Fabrício Carpinejar
Felicidade é estar inteiro num
único momento, não pela metade, não por frações de presença. O que tem
acontecido é que residimos no celular, e a casa fica vazia de nossa algazarra.
Espiamos a nossa vida real de canto de olho, fingindo que escutamos e
participamos da conversa. Não ouvimos e daí repetimos as últimas palavras
pronunciadas pelos familiares para ganhar fôlego e se envolver superficialmente
com o que estava sendo dito.
Não trocamos os envelopes dos
ganhadores do Oscar, mas nos confundimos com os nossos desejos, provocamos
acidentes a partir de funda omissão e entregamos os nomes errados de nossas
escolhas.
A insatisfação é a regra,
acompanhamos postagens em praias paradisíacas, e nos ressentimos de trabalhar e
estudar. Engatamos um papo aleatório com colegas e não nos mexemos em nossos
intervalos de lazer. O corpo baixa a âncora e não navega mais pelos aposentos.
Uma cena comum é a família no
sofá, cada um digitando no seu aparelho. Os pontos de convergência são raros.
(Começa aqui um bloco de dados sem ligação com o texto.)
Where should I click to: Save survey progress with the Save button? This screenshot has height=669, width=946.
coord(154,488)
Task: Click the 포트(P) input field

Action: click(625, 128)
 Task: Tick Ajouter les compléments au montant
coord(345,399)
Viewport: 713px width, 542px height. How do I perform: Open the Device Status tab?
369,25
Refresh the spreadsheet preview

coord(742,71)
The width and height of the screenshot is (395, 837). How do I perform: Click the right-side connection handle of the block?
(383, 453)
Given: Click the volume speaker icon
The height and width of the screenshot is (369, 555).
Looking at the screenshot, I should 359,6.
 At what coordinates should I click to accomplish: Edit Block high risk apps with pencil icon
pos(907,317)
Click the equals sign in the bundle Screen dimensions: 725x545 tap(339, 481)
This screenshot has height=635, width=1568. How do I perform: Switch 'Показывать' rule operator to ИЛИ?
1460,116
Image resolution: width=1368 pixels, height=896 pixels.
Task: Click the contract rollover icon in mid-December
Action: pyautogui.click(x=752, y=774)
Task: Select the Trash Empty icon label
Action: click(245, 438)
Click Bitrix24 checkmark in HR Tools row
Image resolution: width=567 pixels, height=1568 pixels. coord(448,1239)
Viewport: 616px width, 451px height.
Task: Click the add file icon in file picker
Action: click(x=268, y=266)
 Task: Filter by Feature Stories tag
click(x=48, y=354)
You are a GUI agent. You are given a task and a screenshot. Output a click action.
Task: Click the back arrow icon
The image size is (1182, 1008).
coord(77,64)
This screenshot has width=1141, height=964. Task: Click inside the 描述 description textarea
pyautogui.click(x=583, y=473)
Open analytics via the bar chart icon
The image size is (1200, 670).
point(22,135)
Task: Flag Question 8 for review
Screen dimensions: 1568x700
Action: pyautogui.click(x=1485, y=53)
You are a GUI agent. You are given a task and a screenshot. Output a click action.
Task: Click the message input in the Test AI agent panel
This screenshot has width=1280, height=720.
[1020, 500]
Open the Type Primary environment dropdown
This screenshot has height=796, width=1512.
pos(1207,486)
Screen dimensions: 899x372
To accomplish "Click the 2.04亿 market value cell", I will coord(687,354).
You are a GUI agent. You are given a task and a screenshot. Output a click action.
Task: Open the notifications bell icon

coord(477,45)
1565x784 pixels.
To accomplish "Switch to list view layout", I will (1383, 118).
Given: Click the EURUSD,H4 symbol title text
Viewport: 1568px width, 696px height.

Sempre estamos em outro local,
teclando com outros, longe dali, e esquecendo quem se encontra próximo, rente,
visível. Vamos investindo em distâncias e ausências e nos desacostumando com os
abraços, com os beijos, com os risos a um palmo de nosso nariz.
No trânsito, na aula, no emprego,
mantemos postagens infinitas nas redes sociais. Alimentamos uma doentia
ubiquidade. Quem está em todos os lugares não está em nenhum.
É um coma digital, um permanente
exílio das vontades. Verificamos o e-mail, o Instagram, o Facebook, o Twitter e
nem temos noção do que iríamos fazer, e já nos dispersamos com aquilo que
aparece na frente. Não há uma tarefa, porém a absoluta evasão dos dedos. O que
era para levar alguns minutos demanda horas de imersão.
Não existe mais o tempo vertical
e único, é tudo acumulado e sobreposto, mastigado de modo precário e
inconstante.
As pessoas costumam se assustar
com frequência quando interpeladas. A cabeça é obrigada a descer de paragens
abstratas dos bytes e responder de repente. Percebe-se o grande esforço do
distraído virtual para participar do cotidiano concreto e dos apelos por
atenção. Ele é pego em flagrante não fazendo nada e arruma desculpas de fotos e
vídeos interessantes. Partilha links engraçados, memes e não se reparte com
quem mais precisa. Demonstra conhecimento dos tópicos do momento, mas não se
atualiza na intimidade.
A imobilidade nos levará para a
indiferença. Exercitaremos a inveja, a indiscrição e a cobiça, e não o amor, a
saudade e a amizade familiar.
Época esquisita, esdrúxula,
inexplicável, onde somos íntimos de estranhos e estranhos dos nossos íntimos.